Nielson v. SwedishAmerican Hospital
80 N.E.3d 706
Ill. App. Ct.2017Background
- Connie Nielson underwent outpatient surgery at SwedishAmerican; her bladder was injured during the procedure and she required emergency repair at a second hospital.
- Three nurses completed Quality Control Reports (QCRs) shortly after the surgeries; those forms were forwarded to the hospital’s risk-management director, Beverly Merfeld, and reviewed through the hospital’s QA/I and subcommittees.
- The hospital’s bylaws, quality-improvement plan, and incident-report policy require QCRs for defined "medical occurrences," state the forms are used for quality improvement, and also instruct that QCRs be sent to Risk Management for investigation and possible legal follow-up.
- Plaintiffs sued for malpractice and moved to compel production of the three QCRs; the trial court ordered production, found the hospital in contempt for refusing, and fined $1/day. The hospital appealed.

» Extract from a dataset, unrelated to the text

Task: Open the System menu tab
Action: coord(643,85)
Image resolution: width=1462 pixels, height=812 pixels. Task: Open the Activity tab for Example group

- The appellate court reviewed whether the Medical Studies Act (735 ILCS 5/8-2101/2102) protects the QCRs as "information of" a peer-review or quality-assurance committee or its designees, and whether the contempt sanction should stand.
Issues
| Issue | Plaintiff's Argument | Defendant's Argument | Held |
|---|---|---|---|
| Whether the QCRs are privileged under the Medical Studies Act | QCRs are incident reports/ordinary business records and not privileged; they were created before committee review | QCRs were generated at the QA/I’s standing request by its designees and are therefore "information of" the committee and privileged | Not privileged: QCRs serve dual purposes (quality assurance and risk management), do not commence a committee investigation, and thus fall outside the Act’s protection |
| Whether documents prepared pursuant to a standing request/designees qualify post-1995 amendment | QCRs are ordinary incident reports sent to Risk Management and not entitled to privilege | The 1995 amendment (including "or their designees") authorizes protection where committees predesignate designees to collect such information | The amendment does not permit hospitals to predesignate broad, routine incident-reporting as privileged; courts require committee engagement regarding the specific incident for privilege to attach |
| Effect of case law (Roach, Chicago Trust, Ardisana, Kopolovic, Berry, Anderson) | Rely on incident-report precedents (Roach/Chicago Trust/Berry) to deny privilege | Cite Ardisana and Anderson to support protection for materials used in committee review; invoke Eid for designee authority post-amendment | Follow Roach/Chicago Trust/Berry: denying privilege where reports are created as routine incident reports and used also for risk/ litigation purposes; Ardisana/Anderson distinguishable on facts |
| Validity of contempt sanction for refusing to produce QCRs | N/A; plaintiffs obtained and enforced order | Hospital appealed in good faith and sought interlocutory review | Contempt fine vacated: appeal taken in good faith; contempt order reversed (vacated) though privilege ruling on production is affirmed in part and QCRs are ordered produced |
Key Cases Cited
- Roach v. Springfield Clinic, 157 Ill. 2d 29 (Ill. 1993) (Act protects information "of" a peer‑review committee, not all hospital‑acquired information; later reporting to a committee does not transform earlier‑acquired records into privileged material)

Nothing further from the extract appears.